Directions for this task – From the line containing "You are a computer-use" down to the final line of the entries below, return each line exactly and drop the pictures.

Saved data entries –
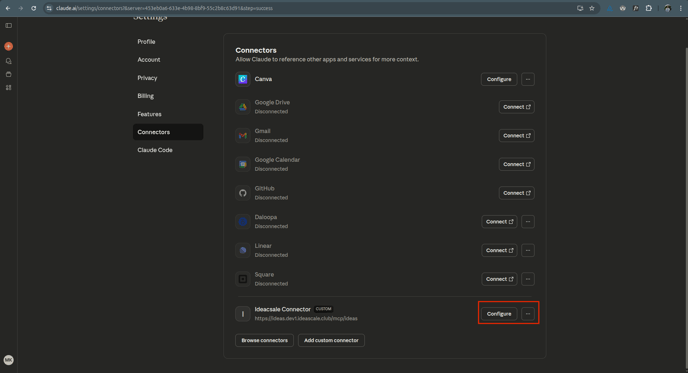Click the browser address bar URL
688x373 pixels.
[x=164, y=8]
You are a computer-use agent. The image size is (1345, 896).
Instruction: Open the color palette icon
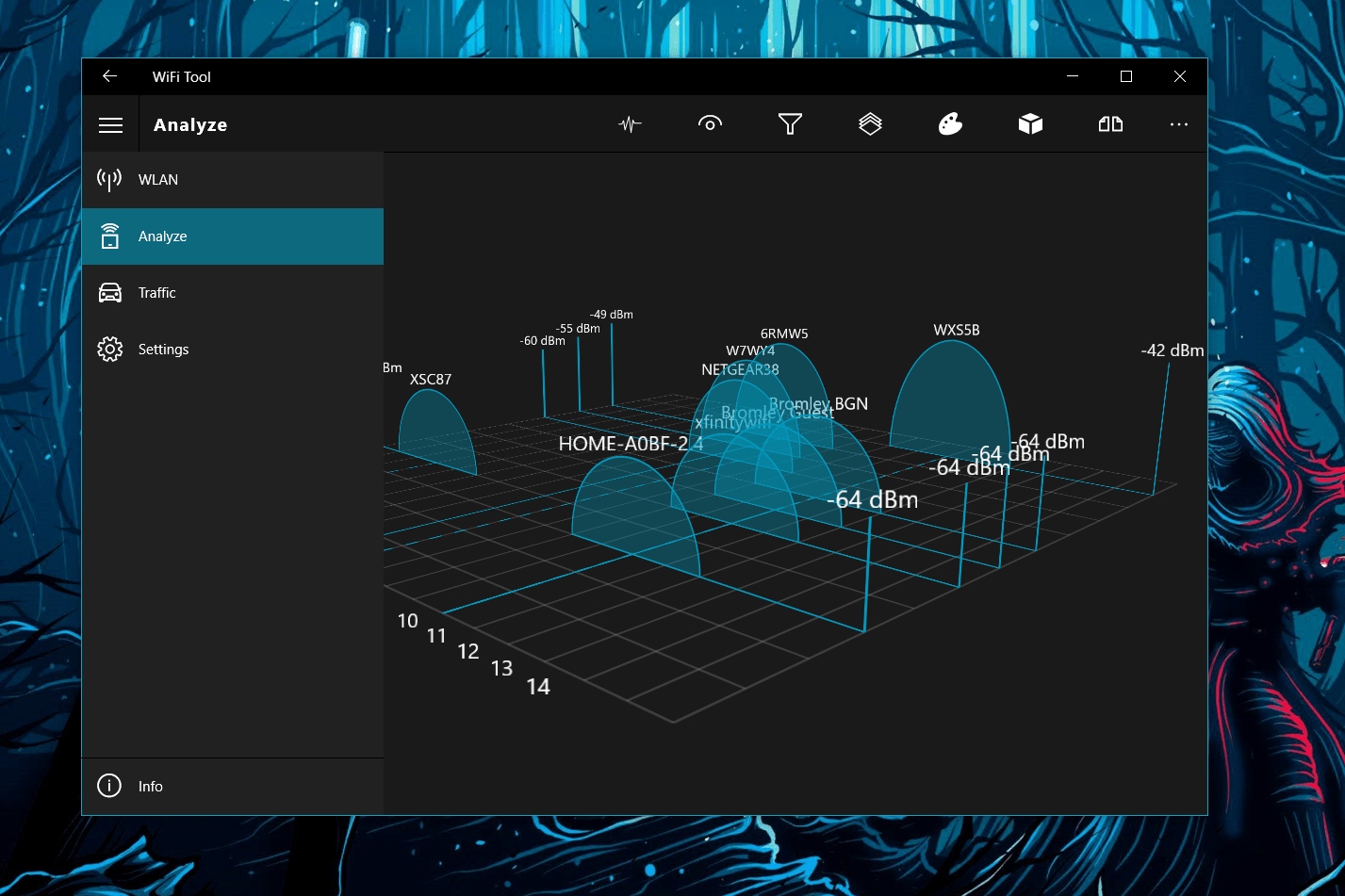pyautogui.click(x=950, y=124)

Solution –
You are a computer-use agent. The image size is (1345, 896).
Instruction: Open the color palette icon
pyautogui.click(x=950, y=124)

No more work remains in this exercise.